А политическая составляющая — это радикальная федерализация России. Центр власти и принятия решений должен быть на местах. Люди должны сами строить свою жизнь и нести ответственность, в том числе и за собственные ошибки. Конечно, это связано еще и с перераспределением налогов, и с разделением функций власти, и со многим другим. Но без этого России не выжить. Я не знаю, сохранится ли Россия как единое государство или не сохранится, и для меня уже, честно говоря, это не такой существенный вопрос. Но если мы хотим, чтобы это гигантская, родная для многих часть суши стала местом, пригодным для человеческой жизни, а не просто отделенной от цивилизованного мира черной дырой, надо думать, как этого достичь. И это большой вопрос.
— В любом случае при нынешнем руководстве изменения вряд ли возможны. В первые дни войны все с надеждой ждали табакерки. А теперь-то, на мой взгляд, и табакерка, даже если она объявится на сцене, ничего не изменит — слишком много надо табакерок. Что, в конце концов, изменится, если один военный преступник убьет другого военного преступника?
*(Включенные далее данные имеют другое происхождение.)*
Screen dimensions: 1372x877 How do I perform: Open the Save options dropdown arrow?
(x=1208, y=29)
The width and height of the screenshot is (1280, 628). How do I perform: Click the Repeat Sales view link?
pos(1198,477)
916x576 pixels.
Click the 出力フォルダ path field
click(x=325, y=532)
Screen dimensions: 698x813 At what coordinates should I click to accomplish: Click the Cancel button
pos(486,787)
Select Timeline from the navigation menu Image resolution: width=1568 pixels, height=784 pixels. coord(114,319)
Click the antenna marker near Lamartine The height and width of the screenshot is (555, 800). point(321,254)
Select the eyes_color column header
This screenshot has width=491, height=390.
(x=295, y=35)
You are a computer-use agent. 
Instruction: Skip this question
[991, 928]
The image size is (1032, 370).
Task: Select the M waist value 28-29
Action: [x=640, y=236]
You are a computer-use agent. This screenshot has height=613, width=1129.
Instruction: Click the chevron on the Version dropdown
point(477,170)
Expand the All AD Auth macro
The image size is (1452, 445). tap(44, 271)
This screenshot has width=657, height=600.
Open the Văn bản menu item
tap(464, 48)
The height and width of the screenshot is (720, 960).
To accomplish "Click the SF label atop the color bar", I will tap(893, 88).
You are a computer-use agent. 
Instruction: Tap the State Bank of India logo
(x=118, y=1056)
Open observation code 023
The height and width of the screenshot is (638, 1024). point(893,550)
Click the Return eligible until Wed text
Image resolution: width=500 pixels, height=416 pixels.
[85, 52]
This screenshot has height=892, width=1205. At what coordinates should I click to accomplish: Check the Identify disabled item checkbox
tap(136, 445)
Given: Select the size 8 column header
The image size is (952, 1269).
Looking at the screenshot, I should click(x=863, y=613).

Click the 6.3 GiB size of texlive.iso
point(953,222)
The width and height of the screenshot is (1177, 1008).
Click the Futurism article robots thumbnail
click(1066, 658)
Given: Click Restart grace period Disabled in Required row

— Да, это еще одна огромная опасность текущей войны — она с каждым месяцем увеличивает число военных преступников, включая уже, например, и программистов, которые пишут программы для электронных повесток. Степень вины, разумеется, разная, но эта практика соучастия, практика вовлечения работает чудовищным образом.
— Оптимистической ноты в конце от вас не буду просить — откуда бы ей взяться?.. Гайки закручиваются все туже, тюремные сроки в 20, 25 лет уже не вызывают удивления — только беспредельное отчаяние. Или все же это, как пишут в интернете, ППЖ — пока Путин жив?..
— Напрашивается такая аналогия. Во времена Гражданской войны в приговорах (не расстрельных, а тех, которые связаны с заключением) часто встречалась формулировка «до полной победы всемирной революции». Где-то отчасти наше ожидание того, что случится табакерка, шарфик или еще что-то и все станет сразу хорошо, на краешке сознания эта надежда, конечно, остается. И в контексте этой надежды мы смотрим на эти дикие, фактически сталинские сроки. И мы в результате воспринимаем их не так остро, как они должны восприниматься, потому что мы говорим себе: ведь это же нереально, что они продержатся у власти 25 лет, все это закончится гораздо раньше и люди гораздо раньше выйдут на свободу. А с другой стороны, мы понимаем, что, вполне возможно, этот режим продержится и после физической смерти тирана.
— Тогда вообще стоит ли что-то делать? Или все сказанное и сделанное улетает в космос, в безвоздушное пространство?
— Теперь речь идет уже о спасении собственной личности, о собственной совести. Лучшим примером, пожалуй, здесь является тихий цветочный протест. После попадания ракет в жилые дома образовались спонтанные мемориалы в разных городах России. Часто местом для них становились памятники жертвам советских политических репрессий или памятники Гоголю, Тарасу Шевченко, Лесе Украинке. Ради чего люди это делали? Чтобы остановить войну? Нет, конечно, это невозможно. Сказать, что я, Иван Иванович Иванов, против войны? Нет, на цветах его имени не написано. И все же люди идут (даже зная, чем рискуют), кладут цветы, перевязанные желто-синей ленточкой, игрушки, фотографии… Просто для себя.
— Чтобы остаться человеком в нечеловеческих условиях? Вообще, возможно ли это?
— Да. Живя в нацистской Германии, можно участвовать в антинацистском Сопротивлении. Живя в путинской России, можно, например, помогать украинцам добраться к своим близким. Каждый человек в конечном счете отвечает за себя и за то, что делает. Ты не можешь покинуть Россию по каким-то объективным причинам (у тебя старенькая больная мама), а оставаясь, ты становишься невольным соучастником. Ты принимаешь это решение и несешь за него ответственность. И в этой ситуации, созданной твоим решением, ты делаешь все возможное, чтобы количество зла не увеличилось. Так, как ты можешь это сделать.